The first step toward this tipping point was when science became less speculative and more empirical, thus instilling greater confidence in our understanding of nature. The second step was when the discoveries of the new empirical science started to be converted into significant applications that changed human lives in small and big ways. My choice for the person that became instrumental for the first step is the British philosopher Francis Bacon (1561-1626) who is hailed as the father of empiricism. Among his famous pronouncements were: “Man is the minister and interpreter of nature.” And that “By obtaining knowledge about nature man can reach power over it [nature] and establish an ‘Empire of Man over creation.’” These are powerful and ambitious words that leave no doubt about the rising human confidence in our ability to not only control but also change nature according to our wants and aspirations. Within a hundred years of Bacon’s death the industrial revolution was on the move and in time it would spawn the electrical, digital and virtual knowledge revolutions (AI).
And what about the consequences of progress? If we equate all progress with the betterment of the human condition, then the relentless pursuit of progress and innovation leaves very little room not only to contemplate their consequences but worse to prepare us for them. As a result, it is only afterwards we discover that we have unwittingly stumbled into new realities that are difficult to manage. We can think of a whole host of innovations from nuclear power to digital social media that have added angst, anxiety and huge challenges to contain them. We have reached the point that we no longer live within the laws of natural selection; we have begun to alter them.

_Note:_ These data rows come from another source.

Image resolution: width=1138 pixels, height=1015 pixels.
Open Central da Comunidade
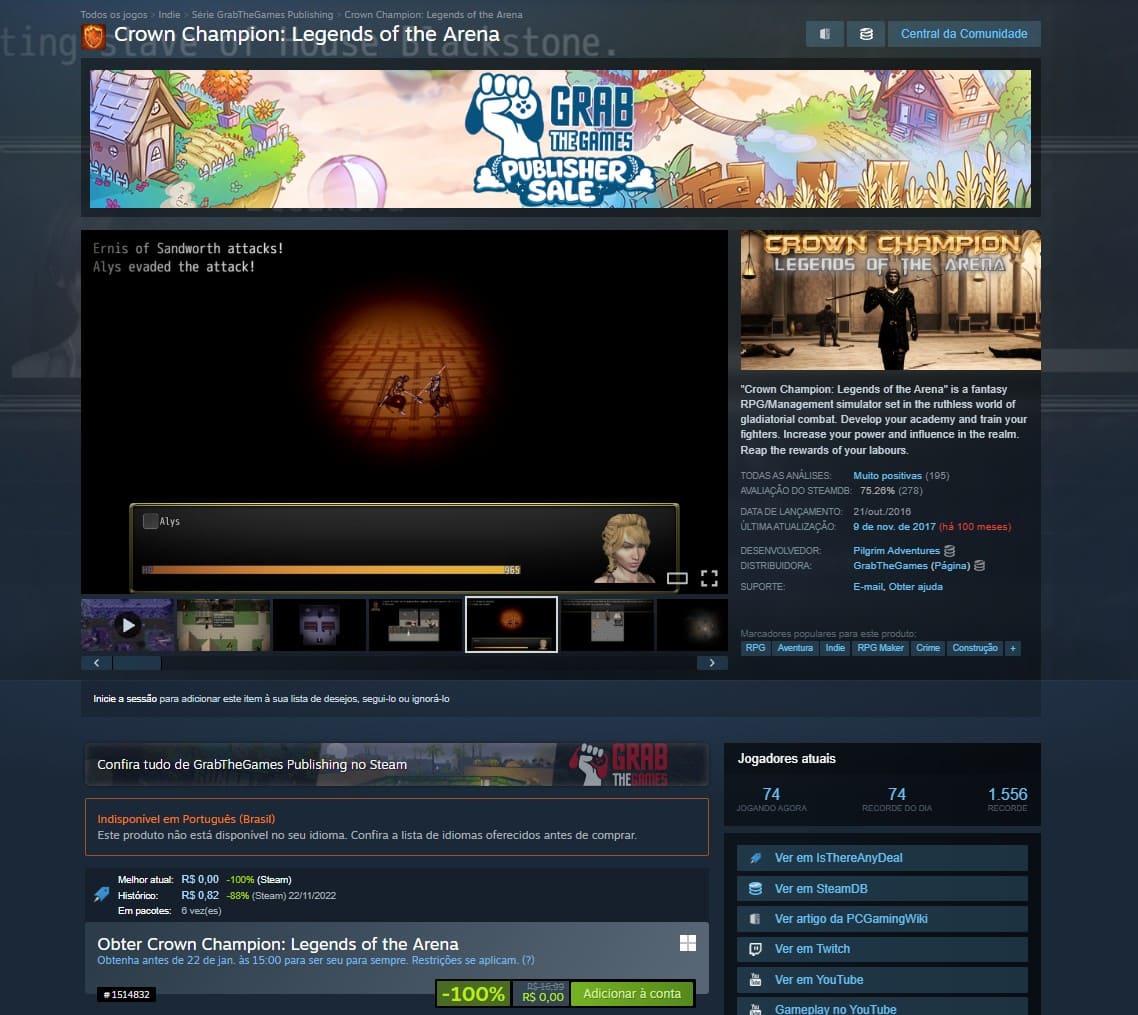tap(963, 34)
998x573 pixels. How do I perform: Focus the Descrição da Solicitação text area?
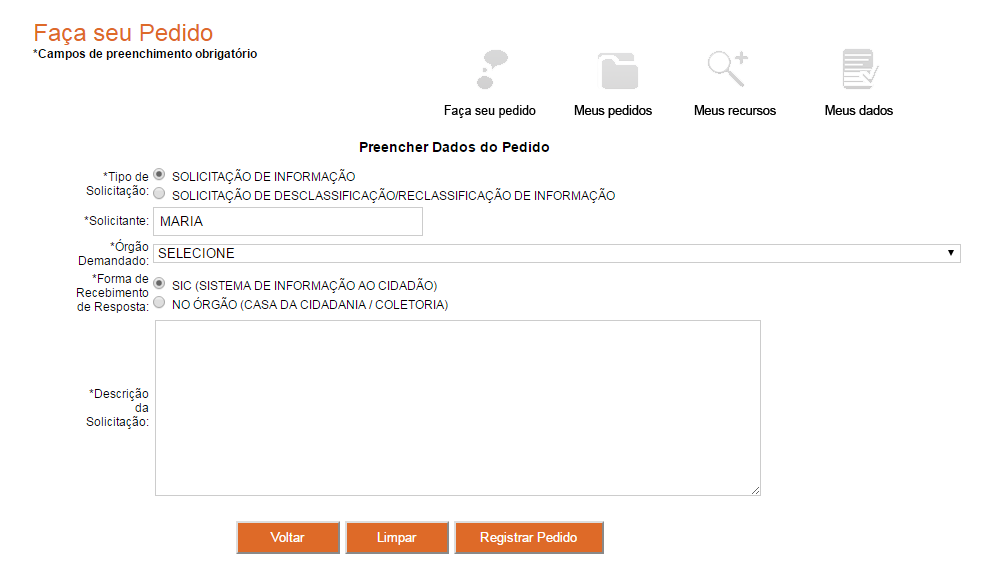(x=457, y=407)
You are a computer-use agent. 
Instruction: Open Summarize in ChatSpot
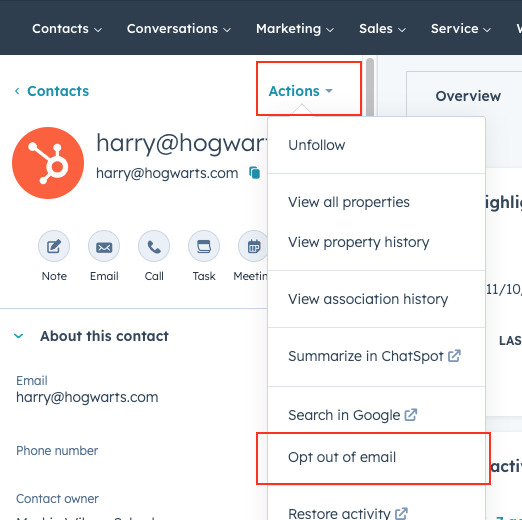pyautogui.click(x=374, y=356)
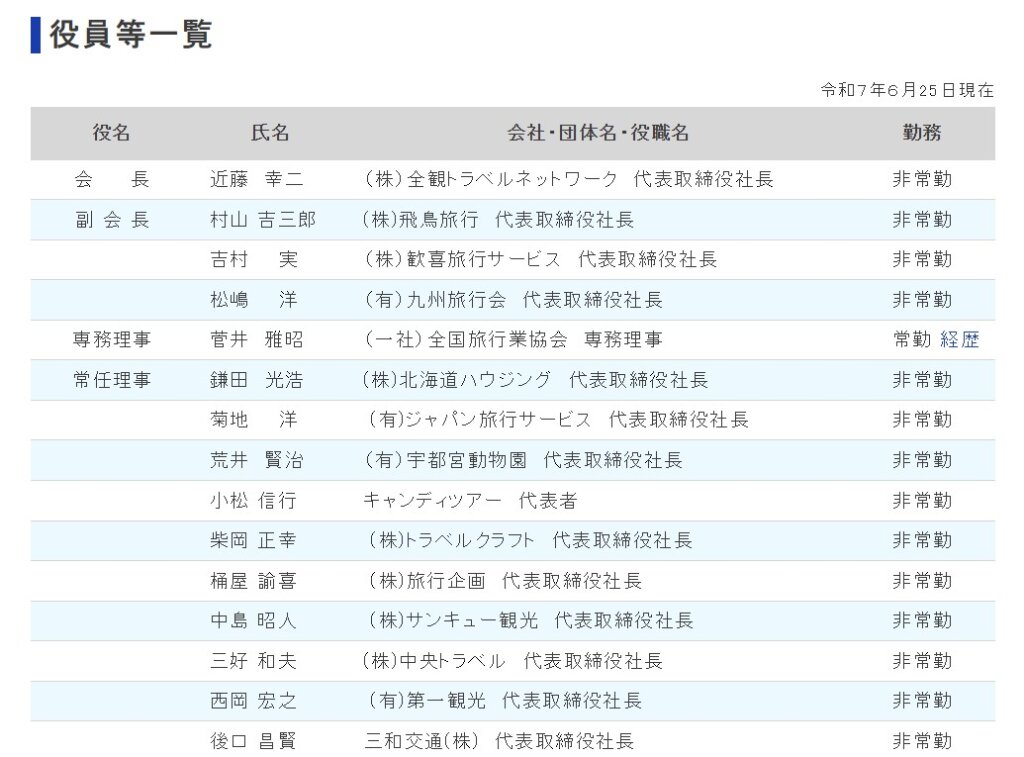Click the date text 令和7年6月25日現在
Screen dimensions: 1024x757
[907, 90]

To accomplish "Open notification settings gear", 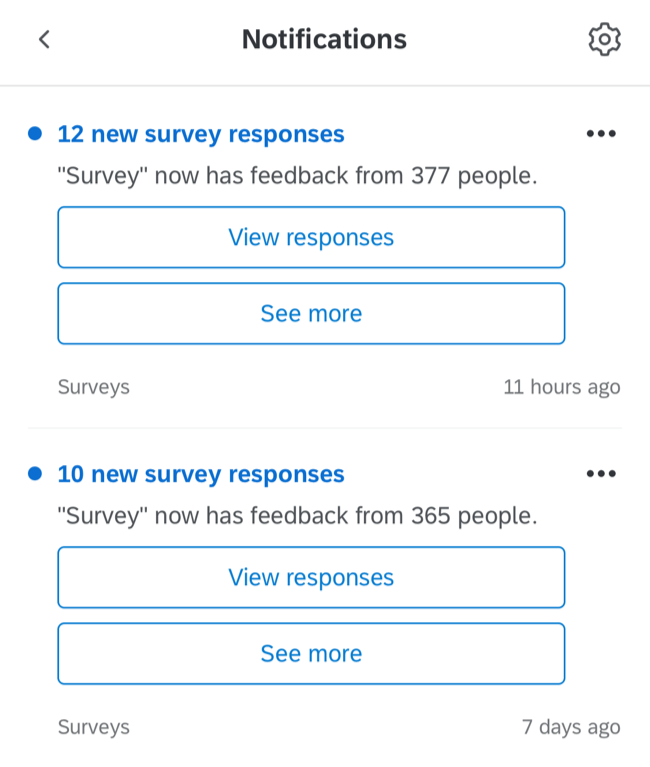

But let’s go back to the ultimate aspiration: to fight aging and mortality. First, to have longer lives without avoiding the decay of aging is a curse disguised as a blessing. In a Greek myth, Eos (Dawn) convinces the gods to give her lover Tithonus immortality but forgets to also give him relief from the scourge of aging. Second, there is no guarantee that of all the options open to achieve longer lives we may not choose those that may end our species as we know it.
It may be possible to enhance and extend human life by working within the normal parameters of nature with medicines and cell treatments that leave human nature fundamentally unchanged. But there are also alternatives with potentially radical and transformative results. Bioengineering already has succeeded bringing together the human body with computers. Brain thoughts are directed to manipulate mechanical arms. Chips in the brain could restore mental functions. But even more transformative would be the uploading of human brains on computers. All this is not a Jules Verne fantasy. The US Defense Advanced Research Projects Agency or DARPA is onto these ideas with results to show. Will brains on robots be human? Will a robot with your brain be you after it has been hacked? Will the ultimate artificial intelligence be benevolent to humans? Is this kind of progress acceptable?
That’s why the question “What do we want to want?” is so relevant and critical. Wise management of our wants and their consequences is what stands between our human and post-human world.
* In Plato’s dialogue Gorgias, Socrates rebuts Kallikles, by saying: “Compare the soul of such a person [one with infinite desires] to a sieve, because this kind of soul cannot hold anything and thus can never be full with a finite and limited amount of things’.”